◆ **What to work on**:
Rewrite the rows below, replacing "Instruction" with "Command" everywhere and leaving everything else unchanged.

— Start of Recorded data —

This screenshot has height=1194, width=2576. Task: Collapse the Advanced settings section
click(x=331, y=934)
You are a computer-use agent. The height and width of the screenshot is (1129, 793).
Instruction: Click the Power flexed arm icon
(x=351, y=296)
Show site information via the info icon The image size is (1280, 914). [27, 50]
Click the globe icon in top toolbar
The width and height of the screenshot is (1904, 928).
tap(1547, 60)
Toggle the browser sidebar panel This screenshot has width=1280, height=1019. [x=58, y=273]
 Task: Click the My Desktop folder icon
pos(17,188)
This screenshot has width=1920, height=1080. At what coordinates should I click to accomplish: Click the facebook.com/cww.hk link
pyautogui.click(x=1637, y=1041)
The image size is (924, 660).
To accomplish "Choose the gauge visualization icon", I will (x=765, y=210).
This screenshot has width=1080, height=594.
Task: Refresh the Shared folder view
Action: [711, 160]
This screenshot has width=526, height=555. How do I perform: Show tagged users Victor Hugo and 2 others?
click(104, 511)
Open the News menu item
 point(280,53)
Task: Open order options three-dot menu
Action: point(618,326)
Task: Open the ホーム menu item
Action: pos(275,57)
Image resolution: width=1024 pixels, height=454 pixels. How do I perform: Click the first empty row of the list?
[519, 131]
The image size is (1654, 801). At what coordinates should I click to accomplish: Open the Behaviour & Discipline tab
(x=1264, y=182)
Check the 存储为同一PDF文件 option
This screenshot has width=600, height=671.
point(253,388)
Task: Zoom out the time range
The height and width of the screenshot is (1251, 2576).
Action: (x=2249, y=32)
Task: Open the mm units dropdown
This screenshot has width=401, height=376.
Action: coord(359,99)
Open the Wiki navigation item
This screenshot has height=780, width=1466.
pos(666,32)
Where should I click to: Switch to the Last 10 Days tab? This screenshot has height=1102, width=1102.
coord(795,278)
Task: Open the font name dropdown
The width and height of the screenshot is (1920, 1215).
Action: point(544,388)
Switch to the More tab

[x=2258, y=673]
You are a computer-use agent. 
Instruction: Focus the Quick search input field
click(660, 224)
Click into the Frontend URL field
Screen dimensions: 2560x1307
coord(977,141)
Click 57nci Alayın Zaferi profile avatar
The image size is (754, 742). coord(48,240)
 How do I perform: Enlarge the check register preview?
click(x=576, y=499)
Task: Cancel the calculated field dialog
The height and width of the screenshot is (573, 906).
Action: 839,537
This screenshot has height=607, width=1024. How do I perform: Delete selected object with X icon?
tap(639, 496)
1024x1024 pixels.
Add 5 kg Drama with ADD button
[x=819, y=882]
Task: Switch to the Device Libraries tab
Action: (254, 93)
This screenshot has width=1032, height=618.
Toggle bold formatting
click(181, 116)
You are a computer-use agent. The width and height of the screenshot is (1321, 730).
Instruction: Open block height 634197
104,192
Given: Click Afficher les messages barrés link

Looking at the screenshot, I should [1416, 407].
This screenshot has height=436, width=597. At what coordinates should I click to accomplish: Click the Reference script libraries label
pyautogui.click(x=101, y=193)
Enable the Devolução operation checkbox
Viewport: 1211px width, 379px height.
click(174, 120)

— End of Recorded data —

◆ **Result below**:
This screenshot has height=1194, width=2576. Task: Collapse the Advanced settings section
click(x=331, y=934)
You are a computer-use agent. The height and width of the screenshot is (1129, 793).
Command: Click the Power flexed arm icon
(x=351, y=296)
Show site information via the info icon The image size is (1280, 914). [27, 50]
Click the globe icon in top toolbar
The width and height of the screenshot is (1904, 928).
tap(1547, 60)
Toggle the browser sidebar panel This screenshot has width=1280, height=1019. [x=58, y=273]
 Task: Click the My Desktop folder icon
pos(17,188)
This screenshot has width=1920, height=1080. At what coordinates should I click to accomplish: Click the facebook.com/cww.hk link
pyautogui.click(x=1637, y=1041)
The image size is (924, 660).
To accomplish "Choose the gauge visualization icon", I will (x=765, y=210).
This screenshot has width=1080, height=594.
Task: Refresh the Shared folder view
Action: [711, 160]
This screenshot has width=526, height=555. How do I perform: Show tagged users Victor Hugo and 2 others?
click(104, 511)
Open the News menu item
 point(280,53)
Task: Open order options three-dot menu
Action: point(618,326)
Task: Open the ホーム menu item
Action: pos(275,57)
Image resolution: width=1024 pixels, height=454 pixels. How do I perform: Click the first empty row of the list?
[519, 131]
The image size is (1654, 801). At what coordinates should I click to accomplish: Open the Behaviour & Discipline tab
(x=1264, y=182)
Check the 存储为同一PDF文件 option
This screenshot has width=600, height=671.
point(253,388)
Task: Zoom out the time range
The height and width of the screenshot is (1251, 2576).
Action: (x=2249, y=32)
Task: Open the mm units dropdown
This screenshot has width=401, height=376.
Action: coord(359,99)
Open the Wiki navigation item
This screenshot has height=780, width=1466.
pos(666,32)
Where should I click to: Switch to the Last 10 Days tab? This screenshot has height=1102, width=1102.
coord(795,278)
Task: Open the font name dropdown
The width and height of the screenshot is (1920, 1215).
Action: point(544,388)
Switch to the More tab

[x=2258, y=673]
You are a computer-use agent. 
Command: Focus the Quick search input field
click(660, 224)
Click into the Frontend URL field
Screen dimensions: 2560x1307
coord(977,141)
Click 57nci Alayın Zaferi profile avatar
The image size is (754, 742). coord(48,240)
 How do I perform: Enlarge the check register preview?
click(x=576, y=499)
Task: Cancel the calculated field dialog
The height and width of the screenshot is (573, 906).
Action: 839,537
This screenshot has height=607, width=1024. How do I perform: Delete selected object with X icon?
tap(639, 496)
1024x1024 pixels.
Add 5 kg Drama with ADD button
[x=819, y=882]
Task: Switch to the Device Libraries tab
Action: (254, 93)
This screenshot has width=1032, height=618.
Toggle bold formatting
click(181, 116)
You are a computer-use agent. The width and height of the screenshot is (1321, 730).
Command: Open block height 634197
104,192
Given: Click Afficher les messages barrés link

Looking at the screenshot, I should [1416, 407].
This screenshot has height=436, width=597. At what coordinates should I click to accomplish: Click the Reference script libraries label
pyautogui.click(x=101, y=193)
Enable the Devolução operation checkbox
Viewport: 1211px width, 379px height.
click(174, 120)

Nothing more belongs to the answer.